- _PROBLEM REQUIREMENTS_: Going through the entries below, copy out each line that contains "arrow".

*** Opening of GIVEN INFORMATION ***

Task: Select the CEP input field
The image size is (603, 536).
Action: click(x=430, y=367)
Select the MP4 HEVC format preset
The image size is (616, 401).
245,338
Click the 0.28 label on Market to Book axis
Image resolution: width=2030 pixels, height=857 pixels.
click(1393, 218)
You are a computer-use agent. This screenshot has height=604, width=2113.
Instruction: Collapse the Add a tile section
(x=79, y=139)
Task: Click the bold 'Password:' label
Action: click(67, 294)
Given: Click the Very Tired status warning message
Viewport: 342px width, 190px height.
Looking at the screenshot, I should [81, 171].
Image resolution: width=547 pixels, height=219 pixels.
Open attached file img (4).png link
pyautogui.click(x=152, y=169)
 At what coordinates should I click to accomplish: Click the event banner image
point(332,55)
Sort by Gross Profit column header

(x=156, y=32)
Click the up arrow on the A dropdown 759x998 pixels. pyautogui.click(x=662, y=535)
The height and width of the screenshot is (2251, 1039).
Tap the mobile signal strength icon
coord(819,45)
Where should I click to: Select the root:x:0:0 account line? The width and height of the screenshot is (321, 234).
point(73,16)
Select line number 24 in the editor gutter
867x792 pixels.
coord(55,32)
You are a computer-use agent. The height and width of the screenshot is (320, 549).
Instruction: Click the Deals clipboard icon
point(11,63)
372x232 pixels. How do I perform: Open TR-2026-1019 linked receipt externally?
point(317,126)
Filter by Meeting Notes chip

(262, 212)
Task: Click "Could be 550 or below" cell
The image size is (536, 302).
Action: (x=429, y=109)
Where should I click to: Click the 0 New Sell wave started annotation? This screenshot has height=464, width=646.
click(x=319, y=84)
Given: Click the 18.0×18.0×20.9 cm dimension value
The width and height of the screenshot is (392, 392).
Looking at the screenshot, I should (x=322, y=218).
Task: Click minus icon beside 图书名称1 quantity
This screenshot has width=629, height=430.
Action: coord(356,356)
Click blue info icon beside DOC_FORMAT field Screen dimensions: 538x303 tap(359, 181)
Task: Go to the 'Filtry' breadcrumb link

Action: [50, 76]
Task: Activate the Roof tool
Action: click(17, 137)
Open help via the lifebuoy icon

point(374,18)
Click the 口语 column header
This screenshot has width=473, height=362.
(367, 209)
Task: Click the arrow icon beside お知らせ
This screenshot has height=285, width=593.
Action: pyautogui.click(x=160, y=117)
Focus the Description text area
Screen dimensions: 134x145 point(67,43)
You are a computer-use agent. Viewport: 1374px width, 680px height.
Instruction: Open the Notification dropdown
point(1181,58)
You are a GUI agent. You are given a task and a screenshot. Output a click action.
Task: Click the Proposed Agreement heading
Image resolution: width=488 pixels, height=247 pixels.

*** Close of GIVEN INFORMATION ***

- _ANSWER AREA_:
Click the up arrow on the A dropdown 759x998 pixels. pyautogui.click(x=662, y=535)
Task: Click the arrow icon beside お知らせ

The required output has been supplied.